Children, the elderly, and the sick wouldn't be suitable for such projects, and they'd be disposed of as soon as possible. Since the beginning of the war, SS troops in Russia and Poland had been systematically killing Jews by the thousands. Officers reported that their task was unpleasant and demoralizing, especially killing women and children. They decided the most efficient way to murder Jews that couldn't be used for work would be gas. They’d use special camps where hundreds at a time would be herded into gas chambers disguised as shower rooms. Life would be choked out of them efficiently and quickly.
These chambers could dispose of over 700 people an hour, and if they worked around the clock, they’d evacuate thousands of Jews a day. The thinking was within a year if everything went to plan. Europe would be Jew-free .

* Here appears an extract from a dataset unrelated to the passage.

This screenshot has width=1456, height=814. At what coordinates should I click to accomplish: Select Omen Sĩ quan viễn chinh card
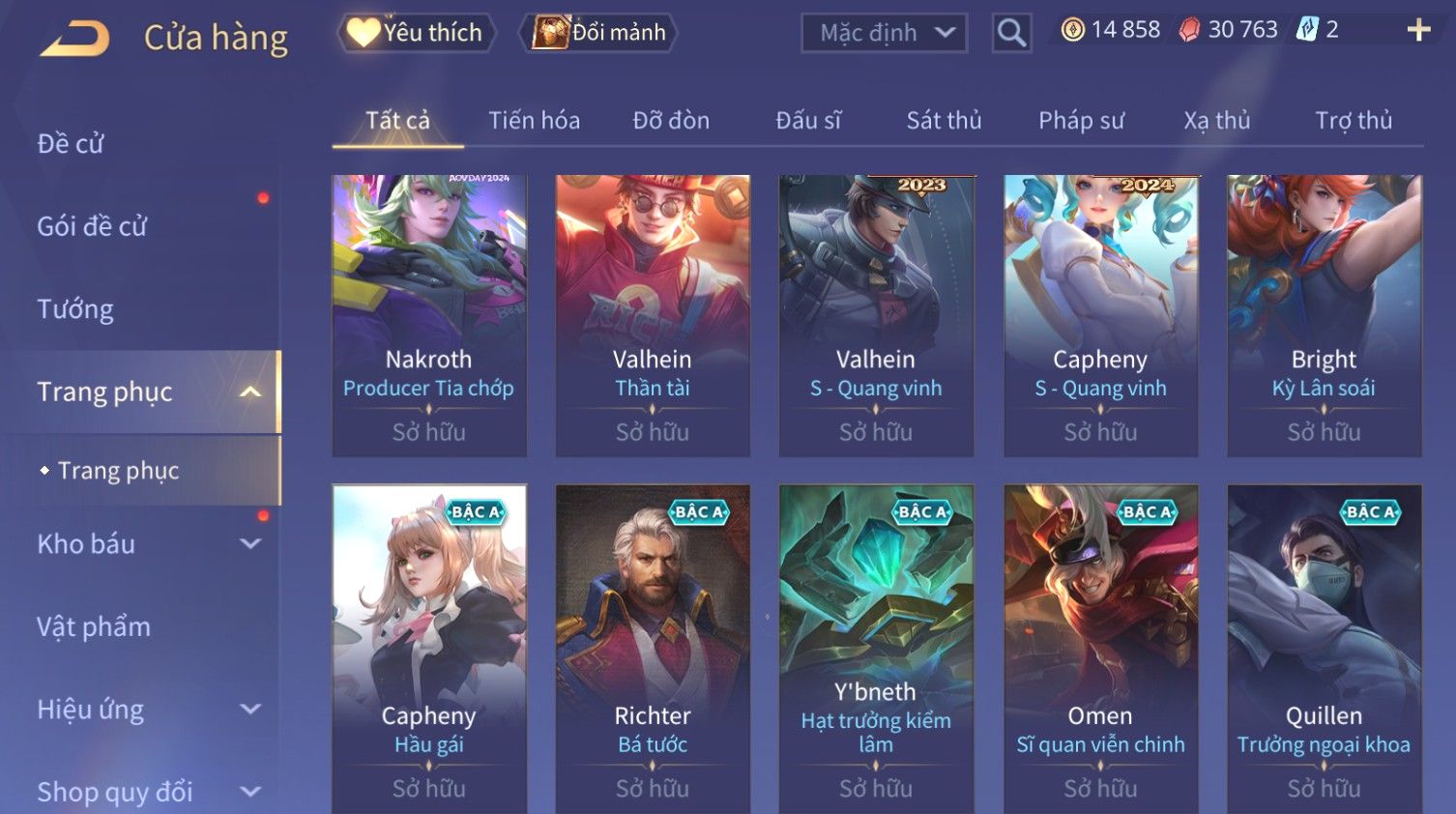click(1100, 649)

After the delegates had all left. Heydrich and Eichmann sat down by the fireplace. They smoked a celebratory cigar and toasted to a job well done. The drink flowed. They sang and danced arm in arm in a jig around the plush chairs and the oak table of the lake house villa.
Four months later, I heard Heydrich was mortally wounded in Prague when he was killed by two Czech soldiers. On June 4, in retaliation, German troops murdered over 1,500 Czechs loosely accused of helping take part in the assassination. They destroyed the Czech village of Lidice, massacred all the males, and sent the women and children to concentration camps.
Immediately following the conference at the lake house, the Jewish evacuation was in full swing. From the Gulf of Finland to France's Atlantic coast, all the way to the island of Crete, even into the African shores of Libya—all areas controlled by the Nazis—the Jews were rounded up. Some were shot where they stood or gassed in special vans designed for the process. Most were placed on freight trains packed in the hundreds and thousands into cattle wagons and transported to death camps.
Auschwitz, Belzec, Majdanek, and Treblinka. These names would haunt the lives of generations to come and forever be remembered in infamy.